**EXERCISE REQUIREMENTS:**
When you reach the line in the listing below that contains "Hakkımızda (13, 2422)", begin returning lines exactly as written, and stop after the line that contains "Back to cars (76, 38)". Return no other lines.

------------------------------------------------------------

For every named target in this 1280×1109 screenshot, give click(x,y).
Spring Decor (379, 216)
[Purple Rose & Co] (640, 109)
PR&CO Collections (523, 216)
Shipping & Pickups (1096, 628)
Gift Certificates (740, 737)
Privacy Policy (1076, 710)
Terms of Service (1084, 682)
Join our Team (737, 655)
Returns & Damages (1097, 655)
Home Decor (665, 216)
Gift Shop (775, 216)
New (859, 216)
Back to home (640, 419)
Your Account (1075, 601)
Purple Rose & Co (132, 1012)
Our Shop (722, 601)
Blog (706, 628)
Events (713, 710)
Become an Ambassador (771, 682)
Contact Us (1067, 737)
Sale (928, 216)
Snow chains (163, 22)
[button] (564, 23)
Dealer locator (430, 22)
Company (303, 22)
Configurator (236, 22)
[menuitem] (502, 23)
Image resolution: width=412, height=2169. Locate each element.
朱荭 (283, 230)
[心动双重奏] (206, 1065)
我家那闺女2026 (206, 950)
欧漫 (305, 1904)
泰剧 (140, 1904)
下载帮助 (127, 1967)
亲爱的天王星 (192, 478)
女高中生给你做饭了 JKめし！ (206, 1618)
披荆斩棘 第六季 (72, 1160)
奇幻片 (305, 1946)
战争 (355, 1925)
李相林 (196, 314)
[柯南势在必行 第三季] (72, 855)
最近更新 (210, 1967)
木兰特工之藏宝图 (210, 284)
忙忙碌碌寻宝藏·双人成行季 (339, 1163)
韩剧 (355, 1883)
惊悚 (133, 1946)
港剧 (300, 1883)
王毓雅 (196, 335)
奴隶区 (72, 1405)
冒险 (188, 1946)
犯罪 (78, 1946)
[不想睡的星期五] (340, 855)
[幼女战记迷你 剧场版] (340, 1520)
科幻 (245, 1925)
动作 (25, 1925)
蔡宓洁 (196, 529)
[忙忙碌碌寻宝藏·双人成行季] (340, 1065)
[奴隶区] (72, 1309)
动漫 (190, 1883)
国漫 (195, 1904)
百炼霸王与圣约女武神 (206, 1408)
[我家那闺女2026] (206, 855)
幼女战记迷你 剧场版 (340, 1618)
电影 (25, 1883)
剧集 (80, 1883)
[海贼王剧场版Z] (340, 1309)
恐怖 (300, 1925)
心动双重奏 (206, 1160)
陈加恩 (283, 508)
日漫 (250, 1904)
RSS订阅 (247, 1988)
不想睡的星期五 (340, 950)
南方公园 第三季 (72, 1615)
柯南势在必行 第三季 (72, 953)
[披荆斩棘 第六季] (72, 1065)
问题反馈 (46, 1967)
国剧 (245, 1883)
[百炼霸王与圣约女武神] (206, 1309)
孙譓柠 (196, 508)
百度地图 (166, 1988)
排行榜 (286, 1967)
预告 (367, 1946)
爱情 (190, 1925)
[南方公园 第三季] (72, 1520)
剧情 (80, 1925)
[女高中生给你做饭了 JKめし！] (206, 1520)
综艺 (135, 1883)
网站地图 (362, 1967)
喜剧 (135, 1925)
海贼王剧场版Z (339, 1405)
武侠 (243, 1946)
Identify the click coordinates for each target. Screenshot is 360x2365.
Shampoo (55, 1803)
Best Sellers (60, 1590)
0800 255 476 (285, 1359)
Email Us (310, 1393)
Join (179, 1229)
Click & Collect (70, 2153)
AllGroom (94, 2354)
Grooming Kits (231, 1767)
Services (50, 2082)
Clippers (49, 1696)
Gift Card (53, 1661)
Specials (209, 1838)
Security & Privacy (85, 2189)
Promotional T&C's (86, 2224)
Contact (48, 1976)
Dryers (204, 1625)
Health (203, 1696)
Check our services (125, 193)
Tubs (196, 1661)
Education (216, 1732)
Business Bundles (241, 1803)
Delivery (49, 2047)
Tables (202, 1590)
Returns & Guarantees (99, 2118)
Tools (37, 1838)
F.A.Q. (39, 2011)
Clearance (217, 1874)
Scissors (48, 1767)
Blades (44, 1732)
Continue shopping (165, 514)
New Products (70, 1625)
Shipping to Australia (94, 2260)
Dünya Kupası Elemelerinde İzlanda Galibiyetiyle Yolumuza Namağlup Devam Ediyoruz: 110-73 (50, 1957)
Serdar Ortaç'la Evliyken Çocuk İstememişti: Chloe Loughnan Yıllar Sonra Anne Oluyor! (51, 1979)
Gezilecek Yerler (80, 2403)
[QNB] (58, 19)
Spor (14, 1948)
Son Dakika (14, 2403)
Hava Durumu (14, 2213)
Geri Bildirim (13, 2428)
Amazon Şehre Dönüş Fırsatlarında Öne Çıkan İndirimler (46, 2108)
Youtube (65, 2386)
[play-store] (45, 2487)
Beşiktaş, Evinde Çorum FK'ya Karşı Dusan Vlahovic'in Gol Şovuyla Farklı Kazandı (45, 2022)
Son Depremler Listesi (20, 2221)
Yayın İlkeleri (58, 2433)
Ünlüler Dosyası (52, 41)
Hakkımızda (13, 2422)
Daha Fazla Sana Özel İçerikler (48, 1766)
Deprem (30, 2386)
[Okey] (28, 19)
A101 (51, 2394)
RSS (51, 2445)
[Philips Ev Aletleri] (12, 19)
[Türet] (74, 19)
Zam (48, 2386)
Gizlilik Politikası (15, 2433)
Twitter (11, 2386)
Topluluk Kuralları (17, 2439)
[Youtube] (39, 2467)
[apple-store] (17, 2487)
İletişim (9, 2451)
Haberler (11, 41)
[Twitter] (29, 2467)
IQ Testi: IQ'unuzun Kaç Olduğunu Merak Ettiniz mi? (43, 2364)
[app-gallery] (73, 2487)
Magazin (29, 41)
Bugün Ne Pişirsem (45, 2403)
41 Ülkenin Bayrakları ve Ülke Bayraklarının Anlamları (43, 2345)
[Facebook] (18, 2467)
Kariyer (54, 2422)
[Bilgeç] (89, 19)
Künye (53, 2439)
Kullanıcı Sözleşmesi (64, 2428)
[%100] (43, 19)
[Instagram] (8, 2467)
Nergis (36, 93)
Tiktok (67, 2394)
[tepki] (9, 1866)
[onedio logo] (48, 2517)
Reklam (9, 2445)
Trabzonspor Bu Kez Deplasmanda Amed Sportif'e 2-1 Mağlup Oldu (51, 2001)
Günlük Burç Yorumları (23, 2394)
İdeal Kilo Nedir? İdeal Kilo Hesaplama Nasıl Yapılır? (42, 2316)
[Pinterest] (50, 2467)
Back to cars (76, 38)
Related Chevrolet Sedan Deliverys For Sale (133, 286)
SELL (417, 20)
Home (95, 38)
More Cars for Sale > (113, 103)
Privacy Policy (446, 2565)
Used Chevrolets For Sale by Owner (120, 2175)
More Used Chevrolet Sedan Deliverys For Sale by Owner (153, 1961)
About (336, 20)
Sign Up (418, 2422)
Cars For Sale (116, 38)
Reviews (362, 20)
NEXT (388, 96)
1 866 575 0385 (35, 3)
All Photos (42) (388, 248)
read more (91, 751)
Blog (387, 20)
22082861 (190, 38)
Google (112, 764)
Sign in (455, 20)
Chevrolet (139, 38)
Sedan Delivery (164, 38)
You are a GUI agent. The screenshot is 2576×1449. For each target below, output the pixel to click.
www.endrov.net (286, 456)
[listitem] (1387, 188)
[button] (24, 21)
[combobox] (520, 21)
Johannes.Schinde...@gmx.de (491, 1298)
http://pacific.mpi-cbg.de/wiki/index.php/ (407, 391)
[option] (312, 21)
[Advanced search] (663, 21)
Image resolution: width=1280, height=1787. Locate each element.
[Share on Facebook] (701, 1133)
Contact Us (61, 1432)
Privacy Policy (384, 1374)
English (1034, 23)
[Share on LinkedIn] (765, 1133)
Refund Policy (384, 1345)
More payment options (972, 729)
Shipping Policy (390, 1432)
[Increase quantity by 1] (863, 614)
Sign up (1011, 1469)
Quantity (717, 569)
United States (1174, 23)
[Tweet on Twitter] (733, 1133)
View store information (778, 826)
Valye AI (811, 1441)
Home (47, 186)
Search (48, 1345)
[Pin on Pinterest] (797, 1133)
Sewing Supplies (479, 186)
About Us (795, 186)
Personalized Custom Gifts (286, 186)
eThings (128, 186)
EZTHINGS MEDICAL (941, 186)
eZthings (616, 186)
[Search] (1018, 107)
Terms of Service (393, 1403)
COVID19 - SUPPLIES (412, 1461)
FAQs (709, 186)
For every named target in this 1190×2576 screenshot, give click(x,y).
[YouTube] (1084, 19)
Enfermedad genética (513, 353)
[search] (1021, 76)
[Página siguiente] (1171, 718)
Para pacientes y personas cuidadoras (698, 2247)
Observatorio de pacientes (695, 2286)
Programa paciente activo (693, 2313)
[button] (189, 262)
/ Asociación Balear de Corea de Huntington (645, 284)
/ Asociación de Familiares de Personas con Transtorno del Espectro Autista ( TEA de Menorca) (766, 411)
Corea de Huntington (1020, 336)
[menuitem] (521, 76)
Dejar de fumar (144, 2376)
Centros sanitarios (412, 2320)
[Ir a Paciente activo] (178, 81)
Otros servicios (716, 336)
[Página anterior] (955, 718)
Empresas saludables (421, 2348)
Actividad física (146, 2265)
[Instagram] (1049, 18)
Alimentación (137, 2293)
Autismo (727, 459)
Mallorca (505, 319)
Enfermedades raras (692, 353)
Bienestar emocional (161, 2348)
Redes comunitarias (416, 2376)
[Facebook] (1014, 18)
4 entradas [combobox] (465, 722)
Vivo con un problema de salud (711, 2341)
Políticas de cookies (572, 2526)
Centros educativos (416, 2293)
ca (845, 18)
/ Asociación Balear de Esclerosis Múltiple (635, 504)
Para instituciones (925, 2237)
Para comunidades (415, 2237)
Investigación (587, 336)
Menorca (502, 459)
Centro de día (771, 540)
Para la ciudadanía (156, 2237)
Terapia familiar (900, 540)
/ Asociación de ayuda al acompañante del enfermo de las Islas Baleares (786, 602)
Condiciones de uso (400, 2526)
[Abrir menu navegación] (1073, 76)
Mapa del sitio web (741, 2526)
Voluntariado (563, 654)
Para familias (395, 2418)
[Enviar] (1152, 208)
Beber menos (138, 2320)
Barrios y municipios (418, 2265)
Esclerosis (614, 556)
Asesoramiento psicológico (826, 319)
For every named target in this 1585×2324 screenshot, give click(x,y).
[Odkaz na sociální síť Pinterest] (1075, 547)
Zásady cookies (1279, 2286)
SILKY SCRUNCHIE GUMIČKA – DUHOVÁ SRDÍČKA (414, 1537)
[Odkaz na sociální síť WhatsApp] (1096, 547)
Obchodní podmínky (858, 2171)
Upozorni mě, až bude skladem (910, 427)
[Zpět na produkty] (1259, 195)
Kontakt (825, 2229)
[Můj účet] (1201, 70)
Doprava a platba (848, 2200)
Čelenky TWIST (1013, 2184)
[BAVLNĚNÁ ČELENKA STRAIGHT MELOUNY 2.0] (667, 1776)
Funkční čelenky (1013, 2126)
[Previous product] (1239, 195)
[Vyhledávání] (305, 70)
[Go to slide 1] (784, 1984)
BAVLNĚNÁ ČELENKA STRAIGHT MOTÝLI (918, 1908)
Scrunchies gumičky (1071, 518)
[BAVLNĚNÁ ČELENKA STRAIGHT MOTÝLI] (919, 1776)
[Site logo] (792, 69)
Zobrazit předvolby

------------------------------------------------------------

**TASK RESULT:**
Hakkımızda (13, 2422)
Daha Fazla Sana Özel İçerikler (48, 1766)
Deprem (30, 2386)
[Okey] (28, 19)
A101 (51, 2394)
RSS (51, 2445)
[Philips Ev Aletleri] (12, 19)
[Türet] (74, 19)
Zam (48, 2386)
Gizlilik Politikası (15, 2433)
Twitter (11, 2386)
Topluluk Kuralları (17, 2439)
[Youtube] (39, 2467)
[apple-store] (17, 2487)
İletişim (9, 2451)
Haberler (11, 41)
[Twitter] (29, 2467)
IQ Testi: IQ'unuzun Kaç Olduğunu Merak Ettiniz mi? (43, 2364)
[app-gallery] (73, 2487)
Magazin (29, 41)
Bugün Ne Pişirsem (45, 2403)
41 Ülkenin Bayrakları ve Ülke Bayraklarının Anlamları (43, 2345)
[Facebook] (18, 2467)
Kariyer (54, 2422)
[Bilgeç] (89, 19)
Künye (53, 2439)
Kullanıcı Sözleşmesi (64, 2428)
[%100] (43, 19)
[Instagram] (8, 2467)
Nergis (36, 93)
Tiktok (67, 2394)
[tepki] (9, 1866)
[onedio logo] (48, 2517)
Reklam (9, 2445)
Trabzonspor Bu Kez Deplasmanda Amed Sportif'e 2-1 Mağlup Oldu (51, 2001)
Günlük Burç Yorumları (23, 2394)
İdeal Kilo Nedir? İdeal Kilo Hesaplama Nasıl Yapılır? (42, 2316)
[Pinterest] (50, 2467)
Back to cars (76, 38)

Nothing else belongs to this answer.